I am aware of the magnetic umbrella mechanism in the southern hemisphere of Mars (http://science.nasa.gov/science-news/science-at-nasa/2008/21nov_plasmoids) (http://adsabs.harvard.edu//abs/2008AGUFM.P13B1320B). It could be that these plasmoid losses have been the major mechanism of atmospheric loss in Mars' history. Certainly this needs to be researched and a means to counter these local magnetic fields would need to be developed if any terraforming attempt is to be successful. Hopefully MAVEN will provide us with some answers. Nydoc1 (talk) 23:53, 12 February 2013 (UTC)Nydoc1
Out of date atmospheric composition
I believe that the table containing the percentages of gases in the atmospheres of Mars and Earth uses old data, and should be updated using the data from Curiosity rover obtained in September. — Preceding unsigned comment added by 188.8.131.52 (talk) 23:38, 5 November 2013 (UTC)
Article is missing lots of references and citations
An editor has placed (in 2013) an article-level tag on the article that there is much " unverifiable speculation and unjustified claims." In my view, this is correct, as their are entirely too few sources provided for the statements made.

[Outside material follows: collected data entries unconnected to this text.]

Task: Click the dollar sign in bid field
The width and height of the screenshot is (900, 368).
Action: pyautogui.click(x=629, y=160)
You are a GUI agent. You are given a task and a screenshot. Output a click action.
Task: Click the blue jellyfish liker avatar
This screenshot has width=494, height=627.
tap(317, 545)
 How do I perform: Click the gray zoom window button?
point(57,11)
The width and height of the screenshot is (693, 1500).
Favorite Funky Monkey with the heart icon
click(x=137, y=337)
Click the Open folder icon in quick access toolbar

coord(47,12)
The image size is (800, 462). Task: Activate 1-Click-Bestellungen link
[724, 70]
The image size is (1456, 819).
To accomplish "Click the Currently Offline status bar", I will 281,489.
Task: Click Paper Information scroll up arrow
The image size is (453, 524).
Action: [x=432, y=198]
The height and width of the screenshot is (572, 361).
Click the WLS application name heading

I have started to remove some of the specific unsourced statements: those that have been challenged for more than a couple of months. I have also specifically challenged other statements and requested citations. Over the next months we should be able to add reliable source citations for that which editors would care to source, and then begin to remove the rest, as it is either original research or simply not verifiable in a reasonable period of time.